→ Work instruction:
Copy exactly. Include the line containing "Viewport: 980px width, 499px", every line after it, and the last line below, but no pictures.

(Saved entries)
++++

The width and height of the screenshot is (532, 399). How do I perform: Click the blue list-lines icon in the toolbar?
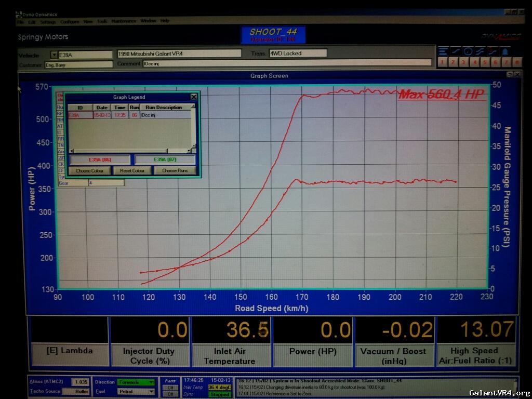(443, 51)
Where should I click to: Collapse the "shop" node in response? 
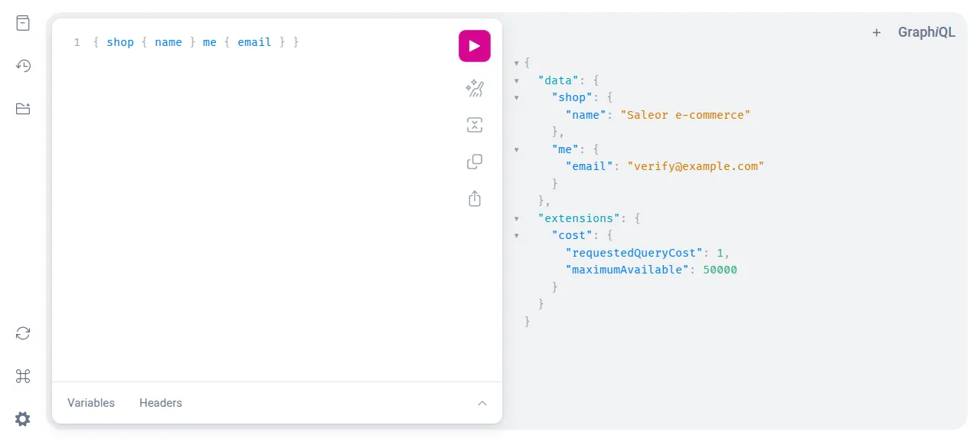(517, 98)
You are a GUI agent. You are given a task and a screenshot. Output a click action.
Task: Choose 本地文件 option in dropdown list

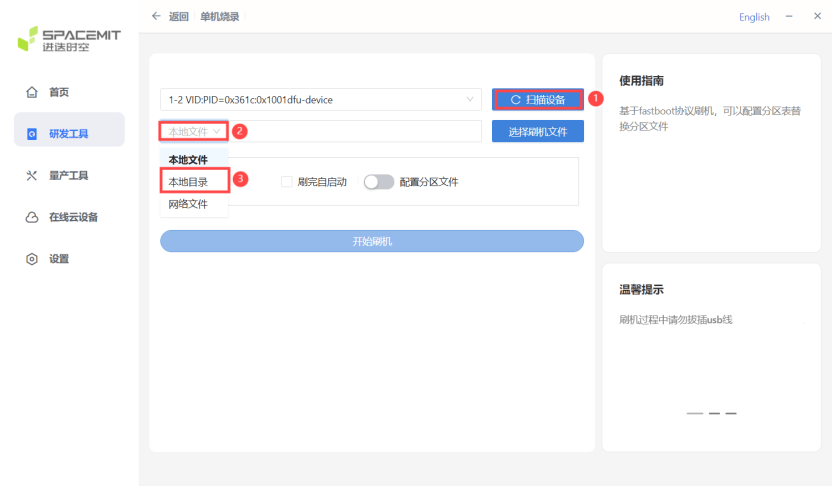[x=188, y=159]
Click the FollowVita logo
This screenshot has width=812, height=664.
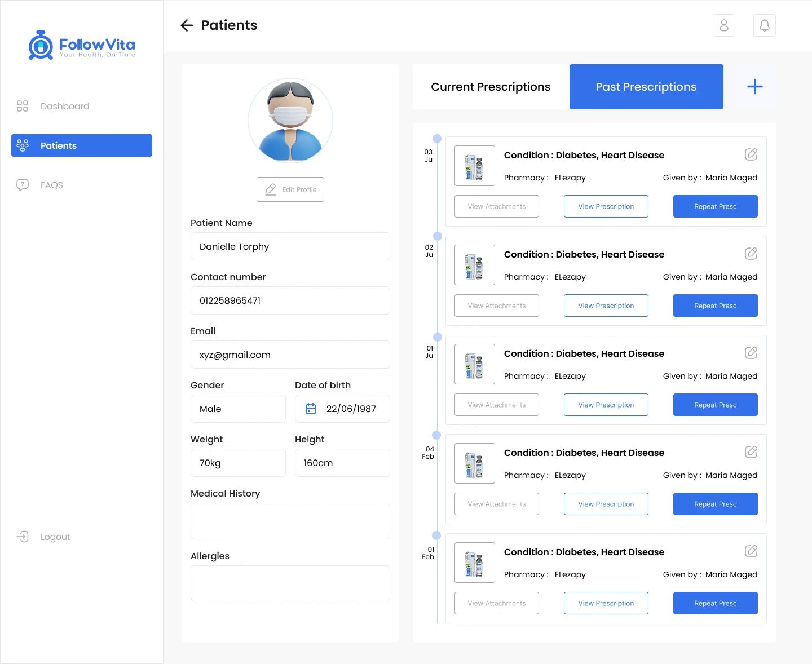(x=82, y=45)
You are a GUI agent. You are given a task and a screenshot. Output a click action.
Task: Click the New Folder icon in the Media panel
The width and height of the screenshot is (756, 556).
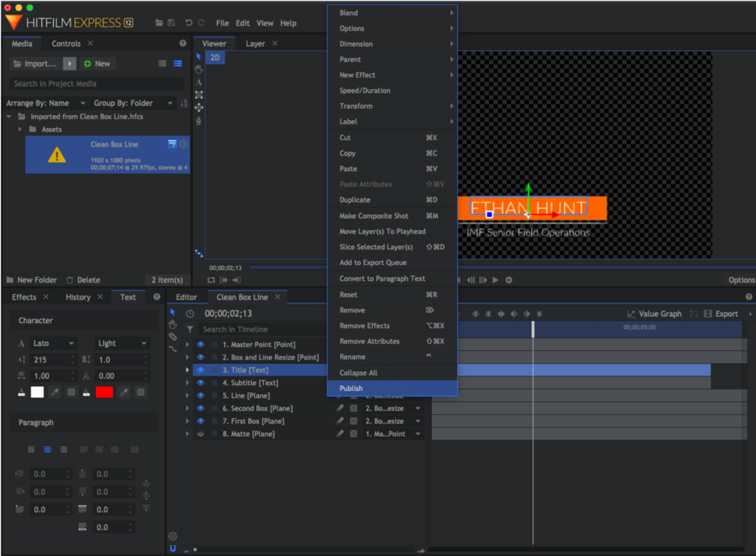(x=10, y=279)
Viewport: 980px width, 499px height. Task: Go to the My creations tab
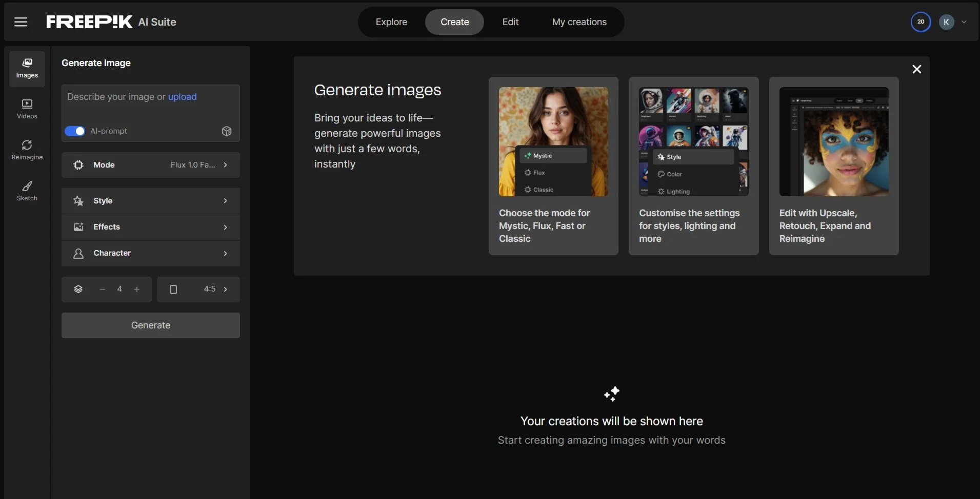[x=579, y=22]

++++

→ Solved exercise:
Viewport: 980px width, 499px height. Task: Go to the My creations tab
[x=579, y=22]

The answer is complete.